## EXERCISE BRIEF
Two lines in the data below mark the range: the one with "Screen dimensions: 710x484" and the one with "Save the recess settings with Salvar". Return both, along with every line between them, exactly.

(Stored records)
****************************************

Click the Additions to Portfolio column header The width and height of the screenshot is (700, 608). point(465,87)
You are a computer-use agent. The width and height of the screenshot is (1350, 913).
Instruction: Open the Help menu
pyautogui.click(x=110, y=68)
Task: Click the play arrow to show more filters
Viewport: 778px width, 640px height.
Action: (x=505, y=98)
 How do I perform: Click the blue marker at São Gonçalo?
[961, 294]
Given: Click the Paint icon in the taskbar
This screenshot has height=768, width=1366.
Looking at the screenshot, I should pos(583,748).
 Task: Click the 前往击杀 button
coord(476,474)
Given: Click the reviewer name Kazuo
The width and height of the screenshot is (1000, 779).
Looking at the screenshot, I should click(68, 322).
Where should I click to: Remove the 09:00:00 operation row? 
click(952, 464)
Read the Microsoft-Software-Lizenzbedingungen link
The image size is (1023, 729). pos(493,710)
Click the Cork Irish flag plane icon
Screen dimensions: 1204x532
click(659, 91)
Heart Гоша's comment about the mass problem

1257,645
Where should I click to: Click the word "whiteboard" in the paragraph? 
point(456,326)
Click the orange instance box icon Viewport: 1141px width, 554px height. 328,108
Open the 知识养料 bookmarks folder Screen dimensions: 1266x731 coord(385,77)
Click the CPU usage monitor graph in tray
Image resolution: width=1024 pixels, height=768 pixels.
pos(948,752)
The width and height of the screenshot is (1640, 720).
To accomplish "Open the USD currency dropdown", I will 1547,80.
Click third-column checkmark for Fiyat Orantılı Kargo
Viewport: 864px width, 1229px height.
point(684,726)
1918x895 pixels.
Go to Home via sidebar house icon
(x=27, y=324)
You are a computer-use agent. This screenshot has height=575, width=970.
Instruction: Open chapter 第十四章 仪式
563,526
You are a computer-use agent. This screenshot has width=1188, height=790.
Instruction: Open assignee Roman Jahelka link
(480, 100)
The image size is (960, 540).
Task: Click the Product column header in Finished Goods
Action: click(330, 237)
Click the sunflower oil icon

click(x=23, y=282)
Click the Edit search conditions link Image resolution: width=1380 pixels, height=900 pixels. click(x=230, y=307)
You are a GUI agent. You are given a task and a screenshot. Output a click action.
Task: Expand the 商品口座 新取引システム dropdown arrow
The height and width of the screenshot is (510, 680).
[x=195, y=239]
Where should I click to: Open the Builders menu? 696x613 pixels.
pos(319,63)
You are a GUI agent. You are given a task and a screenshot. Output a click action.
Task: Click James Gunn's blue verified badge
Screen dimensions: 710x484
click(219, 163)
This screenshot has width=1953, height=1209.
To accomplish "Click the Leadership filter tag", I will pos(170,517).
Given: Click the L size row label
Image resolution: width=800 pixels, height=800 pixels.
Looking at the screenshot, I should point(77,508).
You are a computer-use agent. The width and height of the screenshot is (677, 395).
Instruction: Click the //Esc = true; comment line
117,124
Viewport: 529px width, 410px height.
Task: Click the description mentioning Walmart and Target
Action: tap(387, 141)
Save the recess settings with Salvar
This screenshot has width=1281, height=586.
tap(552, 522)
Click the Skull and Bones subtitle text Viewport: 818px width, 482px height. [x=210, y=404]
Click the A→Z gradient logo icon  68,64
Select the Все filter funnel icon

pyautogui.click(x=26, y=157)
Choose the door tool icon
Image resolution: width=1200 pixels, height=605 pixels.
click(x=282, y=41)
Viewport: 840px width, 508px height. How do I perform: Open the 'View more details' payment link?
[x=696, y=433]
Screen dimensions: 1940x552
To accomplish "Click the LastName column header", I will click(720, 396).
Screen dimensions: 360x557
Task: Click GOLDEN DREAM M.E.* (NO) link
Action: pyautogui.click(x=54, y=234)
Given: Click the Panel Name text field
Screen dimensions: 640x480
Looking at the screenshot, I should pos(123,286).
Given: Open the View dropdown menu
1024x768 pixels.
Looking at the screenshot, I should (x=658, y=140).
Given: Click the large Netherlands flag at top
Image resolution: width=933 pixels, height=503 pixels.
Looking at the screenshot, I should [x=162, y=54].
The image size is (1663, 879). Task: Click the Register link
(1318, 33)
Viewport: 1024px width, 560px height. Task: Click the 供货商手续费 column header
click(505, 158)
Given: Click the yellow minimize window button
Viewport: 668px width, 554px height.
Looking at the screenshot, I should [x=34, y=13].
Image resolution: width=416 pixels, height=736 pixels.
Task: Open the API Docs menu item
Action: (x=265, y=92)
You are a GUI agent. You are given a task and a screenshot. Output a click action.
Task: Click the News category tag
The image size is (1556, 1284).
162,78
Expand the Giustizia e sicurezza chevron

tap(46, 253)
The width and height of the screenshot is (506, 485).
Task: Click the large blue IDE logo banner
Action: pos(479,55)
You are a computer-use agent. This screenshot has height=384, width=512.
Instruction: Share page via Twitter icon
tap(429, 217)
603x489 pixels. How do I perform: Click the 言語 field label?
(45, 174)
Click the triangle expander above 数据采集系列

****************************************

## SOLUTION FOR THIS TASK
Screen dimensions: 710x484
click(219, 163)
This screenshot has width=1953, height=1209.
To accomplish "Click the Leadership filter tag", I will pos(170,517).
Given: Click the L size row label
Image resolution: width=800 pixels, height=800 pixels.
Looking at the screenshot, I should point(77,508).
You are a computer-use agent. The width and height of the screenshot is (677, 395).
Instruction: Click the //Esc = true; comment line
117,124
Viewport: 529px width, 410px height.
Task: Click the description mentioning Walmart and Target
Action: tap(387, 141)
Save the recess settings with Salvar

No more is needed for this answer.